The proteasome is a multiprotein complex that is involved in the intracellular protein degradation in eukaryotes. Here, we show that human malignant glioma cells are susceptible to apoptotic cell death induced by the proteasome inhibitors, MG132 and lactacystin. The execution of the apoptotic death program involves the processing of caspases 2, 3, 7, 8, and 9. Apoptosis is inhibited by ectopic expression of X-linked inhibitor of apoptosis (XIAP) and by coexposure to the broad-spectrum caspase inhibitor, benzoyl-VAD-fluoromethyl ketone (zVAD-fmk), but not by the preferential caspase 8 inhibitor, crm-A. It is interesting that specific morphological alterations induced by proteasome inhibition, such as dilated rough endoplasmic reticulum and the formation of cytoplasmic vacuoles and dense mitochondrial deposits, are unaffected by zVAD-fmk.

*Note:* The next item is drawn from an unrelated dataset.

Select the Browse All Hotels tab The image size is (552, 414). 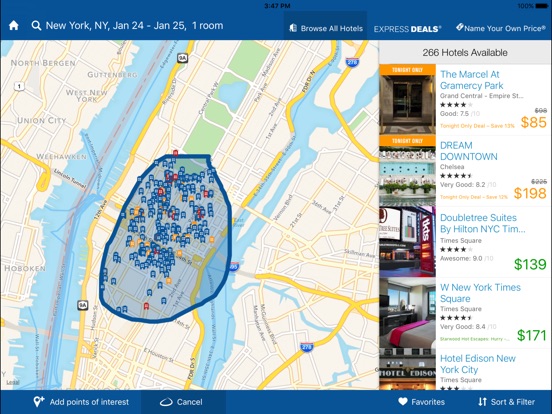tap(326, 27)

Apoptosis is also inhibited by ectopic expression of Bcl-2 or by an inhibitor of protein synthesis, cycloheximide. Further, cytochrome c release and disruption of mitochondrial membrane potential are prominent features of apoptosis triggered by proteasome inhibition. Bcl-2 is a stronger inhibitor of cytochrome c release than zVAD-fmk. XIAP and crm-A fail to modulate cytochrome c release. These data place cytochrome c release downstream of Bcl-2 activity but upstream of XIAP- and crm-A-sensitive caspases. The partial inhibition of cytochrome c release by zVAD-fmk indicates a positive feedback loop that may involve cytochrome c release and zVAD-fmk-sensitive caspases. Finally, death ligand/receptor interactions, including the CD95/CD95 ligand system, do not mediate apoptosis induced by proteasome inhibition in human malignant glioma cells.